Today … What to say about today.

I’m not sure. For the past couple nights I’ve woken up at about 3 or 4am feeling really sick to my stomach, I haven’t thrown up, but it’s miserable. And yesterday, I was sick in the middle of the day, I hadn’t eaten anything because I’ve pretty much lost my appetite. It was all just stomach acid and it burnt really badly. Last night the same thing happened… I woke up at 4 and felt very sick. So I came upstairs to the livingroom. But it was terrible. I didn’t actually get sick, but I had taken a Xanax before bed, so when I woke up, I felt out of it and could barely keep my head up. Except when I put my head down, I felt terrible all over again.

Because I took a Xanax last night, I’ve been completely useless all day and have felt so icky. I’ve been taking Xanax to help me sleep because I can’t otherwise. I’m not sure why; probably because I cant suck my pinky, but I’m not sure really. 

During the day I can’t wait for night time, at nighttime I can’t wait to wake up. Im jealous when I get on Facebook and see my friends doing all these fun, outdoor things, traveling, and enjoying their normal summer activities as planned. I’ve basically unfollowed everyone on Facebook so as not to embitter myself further. 

It doesn’t help that this is terrifying. This seems to mimic how it was before… Feeling dizzy, out of it, nauseated…. 

I have an appointment with Dr. Ricketts on Wednesday… And I’m beginning to look forward to it because I keep going back and forward – feeling strong and determined or crumbling like a saltine cracker. And I need some help. I need someone to help me figure out how to cope with this continual sinking feeling. It goes in an out; feeling almost completely normal … So much so, that I almost forget I’m bald until I look in the mirror, or feeling like what ‘is the point?’ And wanting to just give up and end it myself.

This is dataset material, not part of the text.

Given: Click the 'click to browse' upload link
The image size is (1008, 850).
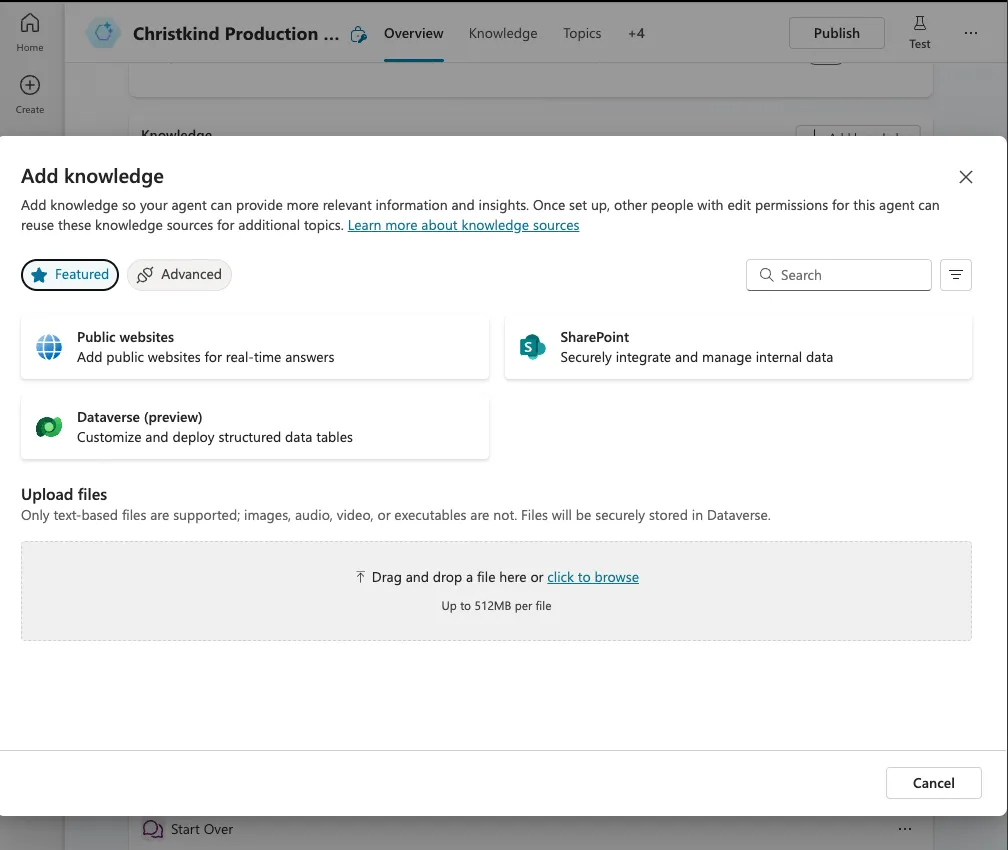Looking at the screenshot, I should pyautogui.click(x=593, y=577).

I think I’m becoming dehydrated which is lending to the dizzy feeling; because I’ve got this awful taste in my mouth, it’s affected my appetite (which I suppose is good for my diet because any sweets are absolutely stomach-turning), so much so that even just water is hard to get down. 

Dad said it could be some of my meds that are making my taste be all weird and account for my loss of smell… There are so many things it could be; radiation to one’s head can cause temporary (up to 2 months) taste changes, I just got over an upper respiratory infection, my arsenal of different medications, or something entirely else.

This is, without a doubt, the most difficult thing I’ve ever had to go through. I just want my dad to hold me and let me cry. I’d sell my left arm to not have cancer. I just want it gone so so badly. I keep praying; I won’t let this destroy my faith; but I so often feel like God isn’t listening, or is saying ‘no’… And if, in the end, I’m going to die anyways, what is the point?

I’m all complaints and I feel I’ve lost all hope. I just want to spend time with my brothers and not have cancer anymore…. 

Please keep praying; I know I’m always asking; but I can’t ask anything else, it’s what I need. Please.